→ **What to work on**
1. In the Cook passage, what name did Johann Flierl give his mission near Cooktown?
2. In the Cook passage, rename "Elim" as "Bethany" and write out the text from "In the case" up to and including "became nationally prominent.".
3. Rewrite the paragraph of the Cook passage that begins "Eric flipped through Cook’s journal" in a shorter form, keeping its main facts.

→ **Given passage**

════

In the case of the Guugu Yimidhirr, it was Cook who proved their salvation, albeit indirectly. A German translation of Cook’s voyages inspired a young Bavarian, Johann Flierl, to set off in the 1880s “as a missionary to the most distant heathen land with its still quite untouched peoples.” He created a Lutheran mission near Cooktown that became a refuge for Aborigines. Flierl named the mission Elim, after an oasis the Israelites found during their exodus from Egypt. As oases went, Queensland’s Elim wasn’t much: a sandy, infertile patch north of Cooktown. But it grew into a stable community, and its school educated scores of Aborigines, some of whom became nationally prominent.
One such success story was Eric Deeral, who served in the 1970s as the first Aboriginal representative in Queensland’s parliament. I tracked him down late one afternoon at his daughter’s modest bungalow a few blocks from Cooktown’s main street. A small, very dark-skinned man, he met my knock at the door with a wary expression and a curt “May I help you?” When I burbled about my travels, his face widened into a welcoming smile. “Come in, come in, I love talking about Cook!” After several days of conversing about little except “ferals,” rooting crocodiles, and rugby league, it was a relief to find someone who shared my passion for the navigator.
Eric showed me into a small office he kept at the front of the bungalow. The bookshelf included several volumes about Cook. Like Johann Flierl, Eric had been fascinated since childhood by the image of first contact between Europeans and native peoples untouched by the West. He’d quizzed Aboriginal elders about stories they’d heard of Cook and his men. “At first, our people thought they were overgrown babies,” he said. Aboriginal newborns, Eric explained, are often much paler than adults. But once the Guugu Yimidhirr saw the newcomers’ power, particularly the noise and smoke from their guns, they came to believe the strangers were white spirits, or ghosts of deceased Aborigines. “Lucky for Cook, white spirits are viewed as benign,” Eric said. “If they’d been seen as dark spirits, my ancestors probably would have speared them.”
Eric flipped through Cook’s journal to the strange incident in which native men took umbrage at the sight of captive birds and turtles. “It’s no longer true that Aborigines live at one with the land, but in those days it was so,” Eric said. “The belief was that all creatures deserve life, each have a place in the world. If a bird or kangaroo got away when you were hunting, the attitude was ‘Good on him, he’s got his rights too.’ Also, you only hunted what you needed for that day; you didn’t take more than you needed.”
This probably explained why Aborigines had tried to free the birds on deck. As for the turtles, the creatures were highly prized by the Guugu Yimidhirr; only designated men could hunt them, and only at certain times and places. “In today’s terms, it was if the English had gone into a supermarket and pinched food from the shelves,” Eric said. He suspected that the men who set fire to the English camp were the tribe’s sanctioned turtle hunters, angered by what they saw as a violation of their laws. The same impulse probably prompted the attack, a century later, on Mary Watson’s camp at Lizard Island, both a sacred site and traditional hunting ground.

════

→ **Data provided**
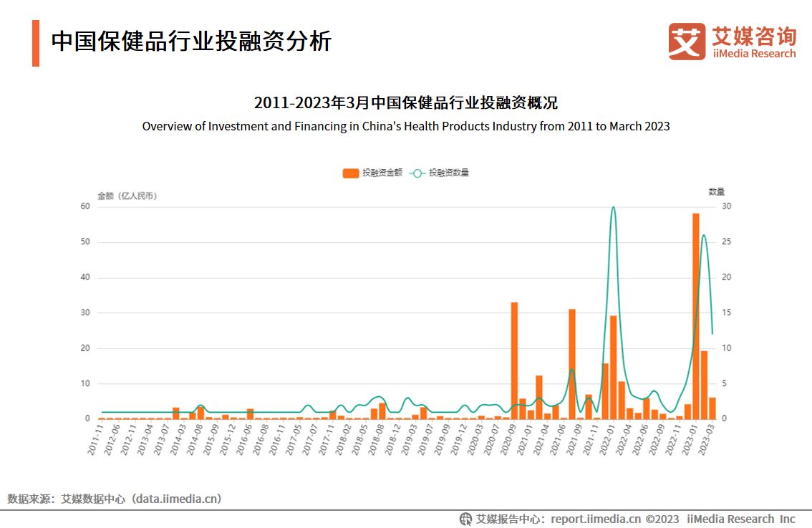Click the green line peak at 2022-01

click(x=613, y=208)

════

→ **Expected answers**
1. Elim

2.
In the case of the Guugu Yimidhirr, it was Cook who proved their salvation, albeit indirectly. A German translation of Cook’s voyages inspired a young Bavarian, Johann Flierl, to set off in the 1880s “as a missionary to the most distant heathen land with its still quite untouched peoples.” He created a Lutheran mission near Cooktown that became a refuge for Aborigines. Flierl named the mission Bethany, after an oasis the Israelites found during their exodus from Egypt. As oases went, Queensland’s Bethany wasn’t much: a sandy, infertile patch north of Cooktown. But it grew into a stable community, and its school educated scores of Aborigines, some of whom became nationally prominent.

3. Eric turned to the journal incident in which native men objected to the captive birds and turtles. He said that Aborigines no longer live at one with the land, but they did then. They believed every creature deserved life and had a place in the world, and they thought an animal that escaped a hunter had its rights too. They also hunted only what they needed for that day.